Think not of them, thou hast thy music too,--
While barred clouds bloom the soft-dying day,
And touch the stubble-plains with rosy hue;
Then in a wailful choir the small gnats mourn
Among the river sallows, borne aloft
Or sinking as the light wind lives or dies;
And full-grown lambs loud bleat from hilly bourn;
Hedge-crickets sing; and now with treble soft
The red-breast whistles from a garden-croft;
And gathering swallows twitter in the skies.

 John Keats , 1795-1821

2 comments:

Teresa Evangeline said...

Hi Grethe! There is a sumptuousness to this poem I love. Many fine lines, all very descriptive. I also like your sidebar photos and quotes.
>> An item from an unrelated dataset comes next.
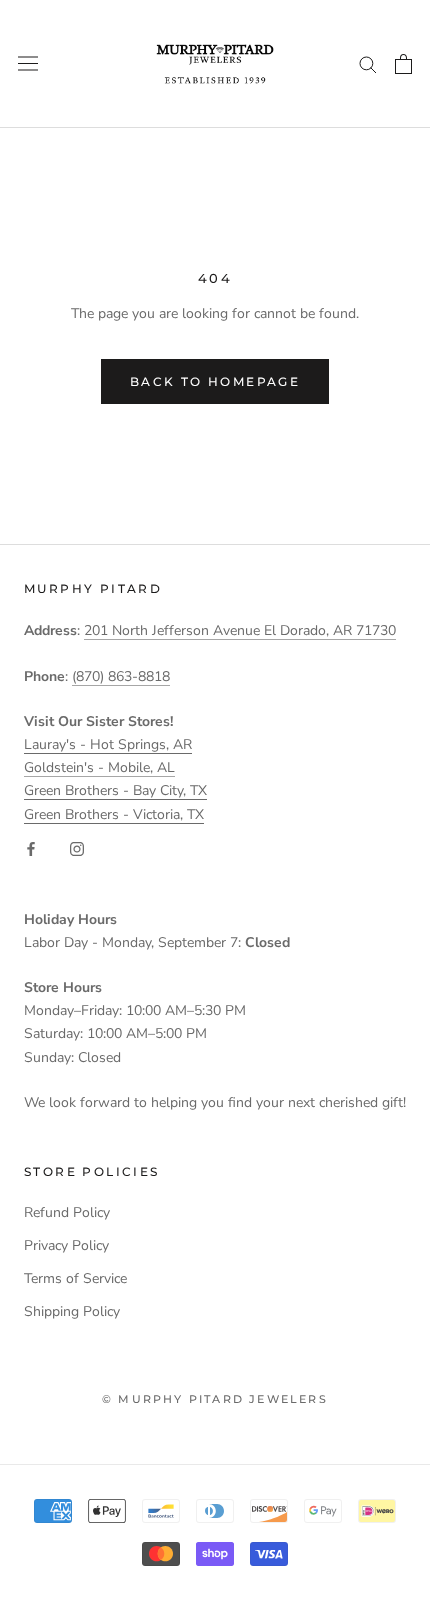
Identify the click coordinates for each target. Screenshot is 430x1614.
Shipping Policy (72, 1311)
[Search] (368, 63)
The one by Krishnamurti is one I have had to learn...more than once. :) I also chuckled over the Cicero quote. Some things remain the same no matter how much time has passed.

I hope you're having a very fine weekend.
Teresa

Thyra said...

Hej Teresa! I love it too. It's amazing how these old poems talk so much to us two hundred years later, isn't it. When I first saw the Cicero quote I couldn't help giggling too. It really fits well at all times! I can almost hear him sighing, when he says that everyone is writing a book!

Quiet week-end here. My son worked on my computer Saturday! First snow , not much, already gone. A very grey day today. Just weather for inside doings. No photos outside!